* _Exercise goal_
Continue the court passage below about the dispute between Corey and Long, starting right after its final sentence.

-- Begin Selection --

On February 23, 1870, the defendant, Long, appealed to the general term from the orders of the special term refusing to vacate the injunction and appointing a receiver. The general term reversed the said orders on the ground that the plaintiff, Corey, not having reserved a lien upon the partnership property so as to require its application to the payment of the partnership debts, the defendant, Long, had acquired an absolute title ; that Long’s mere personal covenant to pay such partnership debts, and to indemnify Corey against them, did not give Corey such a lien upon or interest in or equity against the property in dispute, as is necessary to exist for the maintenance of the action.

On April 22, 1870, William McFarlane, a creditor of Corey and Long, commenced proceedings in the district court of the United States for the southern district of Flew York, against Corey and Long, to obtain an adjudication of bankruptcy against them; and on April 30, 1870, such an adjudication was made, and William P. Buckmaster having been appointed assignee in bankruptcy, the court in bankruptcy duly assigned to him all the property of the bankrupts, and each of them, by assignment dated May 25, 1870.

Thereupon the court, at the May special term of 1870, granted and duly made an order, pursuant to a motion made on notice for that purpose, declaring the action abated except for the purpose of passing the accounts of the receiver and of determining the amount *431of Ms fees, adjudging the said William P. Buck-master as such assignee entitled to the property in controversy subject to such accounting, referring it to a referee to pass the accounts of the receiver and to ascertain and report to the court the result of such accounting, and substituting the said William P-. Buckmaster as the sole party to the action in the place and stead of the said Albert B. Corey and Walter P. Long, for the sole purpose of such accounting, and of prosecuting the said order and procuring a delivery of the said property to him.

-- End Selection --
-- Begin Data supplied --

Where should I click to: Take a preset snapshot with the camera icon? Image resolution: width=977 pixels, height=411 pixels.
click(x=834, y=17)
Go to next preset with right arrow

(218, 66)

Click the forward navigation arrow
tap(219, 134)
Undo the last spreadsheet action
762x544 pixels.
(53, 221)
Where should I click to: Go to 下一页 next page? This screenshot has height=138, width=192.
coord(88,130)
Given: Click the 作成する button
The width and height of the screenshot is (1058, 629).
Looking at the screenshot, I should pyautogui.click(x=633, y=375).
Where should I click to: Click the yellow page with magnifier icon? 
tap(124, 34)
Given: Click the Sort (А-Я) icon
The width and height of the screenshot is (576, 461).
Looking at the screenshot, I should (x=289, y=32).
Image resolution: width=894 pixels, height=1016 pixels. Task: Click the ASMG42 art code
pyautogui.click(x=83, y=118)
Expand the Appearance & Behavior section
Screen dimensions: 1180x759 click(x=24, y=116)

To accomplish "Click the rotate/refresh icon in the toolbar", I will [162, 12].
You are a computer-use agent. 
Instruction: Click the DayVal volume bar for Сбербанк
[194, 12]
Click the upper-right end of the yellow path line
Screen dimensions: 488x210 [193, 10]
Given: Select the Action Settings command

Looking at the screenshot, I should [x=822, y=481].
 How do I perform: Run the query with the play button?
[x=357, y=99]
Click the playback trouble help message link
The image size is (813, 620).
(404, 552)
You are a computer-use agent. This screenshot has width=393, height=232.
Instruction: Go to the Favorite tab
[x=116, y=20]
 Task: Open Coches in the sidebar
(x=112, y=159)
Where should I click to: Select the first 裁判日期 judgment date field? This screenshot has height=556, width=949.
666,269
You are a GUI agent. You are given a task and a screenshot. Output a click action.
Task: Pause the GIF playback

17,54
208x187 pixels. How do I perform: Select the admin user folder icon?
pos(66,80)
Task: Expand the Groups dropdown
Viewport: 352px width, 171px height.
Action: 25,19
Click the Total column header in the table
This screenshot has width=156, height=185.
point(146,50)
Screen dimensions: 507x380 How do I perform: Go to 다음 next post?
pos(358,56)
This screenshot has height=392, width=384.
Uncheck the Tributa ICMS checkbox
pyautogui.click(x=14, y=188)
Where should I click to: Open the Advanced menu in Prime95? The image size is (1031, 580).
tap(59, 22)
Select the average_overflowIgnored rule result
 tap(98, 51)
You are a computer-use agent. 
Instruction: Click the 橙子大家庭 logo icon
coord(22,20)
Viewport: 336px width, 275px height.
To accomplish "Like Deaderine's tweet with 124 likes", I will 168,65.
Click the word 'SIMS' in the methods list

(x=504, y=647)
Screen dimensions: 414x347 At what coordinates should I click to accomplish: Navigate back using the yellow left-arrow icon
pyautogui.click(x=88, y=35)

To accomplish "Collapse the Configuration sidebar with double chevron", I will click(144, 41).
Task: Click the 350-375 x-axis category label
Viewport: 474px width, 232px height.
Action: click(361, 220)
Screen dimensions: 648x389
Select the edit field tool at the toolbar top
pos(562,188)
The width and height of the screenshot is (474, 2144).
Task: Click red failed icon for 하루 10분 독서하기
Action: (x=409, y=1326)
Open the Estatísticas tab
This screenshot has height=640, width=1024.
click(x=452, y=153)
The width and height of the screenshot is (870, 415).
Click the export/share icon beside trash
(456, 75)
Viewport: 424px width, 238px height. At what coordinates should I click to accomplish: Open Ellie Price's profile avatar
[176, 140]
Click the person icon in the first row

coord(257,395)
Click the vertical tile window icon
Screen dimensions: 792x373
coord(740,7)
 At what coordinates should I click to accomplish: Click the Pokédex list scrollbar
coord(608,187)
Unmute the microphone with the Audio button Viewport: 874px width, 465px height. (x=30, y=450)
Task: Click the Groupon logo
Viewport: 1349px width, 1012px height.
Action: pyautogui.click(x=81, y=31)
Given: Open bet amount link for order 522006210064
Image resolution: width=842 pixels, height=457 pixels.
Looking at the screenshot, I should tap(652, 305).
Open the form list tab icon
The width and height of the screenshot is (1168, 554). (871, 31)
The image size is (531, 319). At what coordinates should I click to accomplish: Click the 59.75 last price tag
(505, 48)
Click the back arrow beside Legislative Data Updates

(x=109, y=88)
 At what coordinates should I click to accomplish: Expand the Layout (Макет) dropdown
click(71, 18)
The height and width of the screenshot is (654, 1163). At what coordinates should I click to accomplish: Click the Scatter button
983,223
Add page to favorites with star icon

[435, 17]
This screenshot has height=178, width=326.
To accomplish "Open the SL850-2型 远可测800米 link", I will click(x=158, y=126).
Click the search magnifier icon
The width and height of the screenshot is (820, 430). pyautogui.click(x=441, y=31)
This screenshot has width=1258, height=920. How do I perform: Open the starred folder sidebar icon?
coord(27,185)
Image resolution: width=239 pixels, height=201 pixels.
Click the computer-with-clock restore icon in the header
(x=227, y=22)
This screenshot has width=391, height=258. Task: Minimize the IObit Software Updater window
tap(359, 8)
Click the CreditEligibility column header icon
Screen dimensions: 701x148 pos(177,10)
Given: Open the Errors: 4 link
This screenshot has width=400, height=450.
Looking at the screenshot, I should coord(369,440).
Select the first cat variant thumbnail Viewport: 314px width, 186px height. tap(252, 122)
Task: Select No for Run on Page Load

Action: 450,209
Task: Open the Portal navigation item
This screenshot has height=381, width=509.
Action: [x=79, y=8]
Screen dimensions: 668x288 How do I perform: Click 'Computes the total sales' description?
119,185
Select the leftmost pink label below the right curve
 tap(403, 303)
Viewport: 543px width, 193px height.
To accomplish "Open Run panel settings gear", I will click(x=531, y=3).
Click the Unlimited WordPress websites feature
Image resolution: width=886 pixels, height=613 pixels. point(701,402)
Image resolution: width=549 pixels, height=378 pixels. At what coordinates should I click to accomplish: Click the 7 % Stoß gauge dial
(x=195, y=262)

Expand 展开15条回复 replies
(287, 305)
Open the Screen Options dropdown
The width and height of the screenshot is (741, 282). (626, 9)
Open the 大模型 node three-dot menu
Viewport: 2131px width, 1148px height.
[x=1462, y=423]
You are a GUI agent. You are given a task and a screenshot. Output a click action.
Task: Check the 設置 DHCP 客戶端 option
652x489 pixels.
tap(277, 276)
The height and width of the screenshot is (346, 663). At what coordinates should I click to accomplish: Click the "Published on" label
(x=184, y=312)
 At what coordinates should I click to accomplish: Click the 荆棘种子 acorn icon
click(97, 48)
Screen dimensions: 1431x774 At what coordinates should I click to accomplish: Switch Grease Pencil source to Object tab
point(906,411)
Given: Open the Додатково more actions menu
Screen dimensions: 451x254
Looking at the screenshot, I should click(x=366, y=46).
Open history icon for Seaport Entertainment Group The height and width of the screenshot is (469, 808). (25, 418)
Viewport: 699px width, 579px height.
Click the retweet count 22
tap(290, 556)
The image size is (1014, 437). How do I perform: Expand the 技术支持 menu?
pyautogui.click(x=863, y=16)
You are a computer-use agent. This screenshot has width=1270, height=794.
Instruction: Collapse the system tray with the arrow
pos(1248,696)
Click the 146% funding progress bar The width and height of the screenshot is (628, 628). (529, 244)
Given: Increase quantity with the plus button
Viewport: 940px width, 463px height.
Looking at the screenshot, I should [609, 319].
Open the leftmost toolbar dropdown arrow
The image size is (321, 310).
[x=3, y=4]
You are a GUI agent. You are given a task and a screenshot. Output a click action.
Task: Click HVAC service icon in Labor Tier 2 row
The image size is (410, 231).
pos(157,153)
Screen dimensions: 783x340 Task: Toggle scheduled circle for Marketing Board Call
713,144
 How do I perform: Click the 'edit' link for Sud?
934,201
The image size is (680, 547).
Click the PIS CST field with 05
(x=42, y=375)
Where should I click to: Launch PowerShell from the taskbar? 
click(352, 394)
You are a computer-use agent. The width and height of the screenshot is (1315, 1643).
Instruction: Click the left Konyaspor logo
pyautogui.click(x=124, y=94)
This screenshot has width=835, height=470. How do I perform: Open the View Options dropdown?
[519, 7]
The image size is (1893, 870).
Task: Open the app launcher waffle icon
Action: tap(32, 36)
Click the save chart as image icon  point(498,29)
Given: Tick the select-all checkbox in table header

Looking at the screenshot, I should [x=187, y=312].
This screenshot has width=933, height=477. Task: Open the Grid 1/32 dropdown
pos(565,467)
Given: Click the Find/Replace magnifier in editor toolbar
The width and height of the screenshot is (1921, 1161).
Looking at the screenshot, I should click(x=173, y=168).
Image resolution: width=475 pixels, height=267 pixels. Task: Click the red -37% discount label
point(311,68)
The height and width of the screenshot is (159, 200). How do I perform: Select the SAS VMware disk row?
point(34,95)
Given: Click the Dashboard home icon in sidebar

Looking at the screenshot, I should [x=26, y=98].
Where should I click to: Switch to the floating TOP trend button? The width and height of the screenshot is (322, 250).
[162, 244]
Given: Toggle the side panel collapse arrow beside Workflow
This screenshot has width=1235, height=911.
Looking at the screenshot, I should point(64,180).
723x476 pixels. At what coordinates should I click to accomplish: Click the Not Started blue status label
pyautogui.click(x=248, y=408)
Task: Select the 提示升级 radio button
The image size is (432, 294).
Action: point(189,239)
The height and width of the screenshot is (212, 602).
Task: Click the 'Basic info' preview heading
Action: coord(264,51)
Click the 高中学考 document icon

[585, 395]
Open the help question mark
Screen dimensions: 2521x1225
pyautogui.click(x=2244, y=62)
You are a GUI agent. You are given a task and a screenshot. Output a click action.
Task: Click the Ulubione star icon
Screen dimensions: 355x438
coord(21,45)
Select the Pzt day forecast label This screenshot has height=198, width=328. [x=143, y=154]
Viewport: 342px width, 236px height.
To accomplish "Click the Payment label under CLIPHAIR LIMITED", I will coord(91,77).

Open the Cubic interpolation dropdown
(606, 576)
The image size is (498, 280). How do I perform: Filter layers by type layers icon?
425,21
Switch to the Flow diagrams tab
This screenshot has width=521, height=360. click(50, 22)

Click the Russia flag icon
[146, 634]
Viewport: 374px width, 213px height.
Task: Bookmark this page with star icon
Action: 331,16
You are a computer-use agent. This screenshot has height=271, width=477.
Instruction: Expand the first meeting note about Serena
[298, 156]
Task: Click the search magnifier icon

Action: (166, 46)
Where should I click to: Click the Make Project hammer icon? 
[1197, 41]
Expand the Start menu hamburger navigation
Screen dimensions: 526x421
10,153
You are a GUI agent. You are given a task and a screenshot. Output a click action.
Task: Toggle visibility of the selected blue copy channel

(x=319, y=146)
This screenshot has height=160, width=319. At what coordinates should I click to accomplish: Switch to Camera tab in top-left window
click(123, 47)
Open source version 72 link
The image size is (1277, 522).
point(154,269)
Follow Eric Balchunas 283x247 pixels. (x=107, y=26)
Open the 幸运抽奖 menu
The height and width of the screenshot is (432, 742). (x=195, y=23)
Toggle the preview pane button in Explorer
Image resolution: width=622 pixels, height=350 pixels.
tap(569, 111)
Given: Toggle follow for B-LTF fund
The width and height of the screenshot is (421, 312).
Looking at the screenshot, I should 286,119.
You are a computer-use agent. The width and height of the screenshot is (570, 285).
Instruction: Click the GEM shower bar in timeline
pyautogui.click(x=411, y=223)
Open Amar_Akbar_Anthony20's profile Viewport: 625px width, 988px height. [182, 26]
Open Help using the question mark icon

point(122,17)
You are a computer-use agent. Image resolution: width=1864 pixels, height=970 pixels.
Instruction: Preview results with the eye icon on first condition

-- End Data supplied --

* _The response_
Before the referee, the receiver filed an account showing that between February 5, 1870, and March 28, 1870, he had received in all, from the property of which he took possession, eight thousand one hundred and twenty-three dollars and four cents; that he had paid to the assignee two thousand five hundred dollars, and that he claimed credit for other payments made on account of expenses incurred, three thousand eight hundred and eighty-eight dollars and forty-nine cents. The referee found some of the amounts charged to be excessive, but allowed a large portion of the payments for which the receiver claimed credit, and adjusted the balance due by the receiver at two thousand three hundred and seventeen dollars and forty cents, and directed that sum to be paid to the assignee in bankruptcy.

The assignee in bankruptcy and the receiver severally excepted to the referee’s report. Upon these exceptions being brought to a hearing on March 1, 1872, the court made an order directing the referee to take and reduce to writing and certify to the court such further evidence touching the amounts actually paid by the receiver to keepers or other persons employed by him in taking care of, or selling or disposing of said property, and as to the necessity of employing such keepers and assistants, and as to the reasonableness and propriety of the sums paid or allowed to such per*432sons respectively, by such receiver, and also directing that the further hearing of this cause upon the referee’s report already made, and the exceptions thereto, be laid over until the coming in of such further.testimony, and that upon such coming in, either party might bring on the-hearing on notice, and that upon such hearing, any order made in this cause might be produced and referred to in the same manner and with the like effect, as if such order had been produced in evidence before such referee. Such further evidence has been taken and is now submitted.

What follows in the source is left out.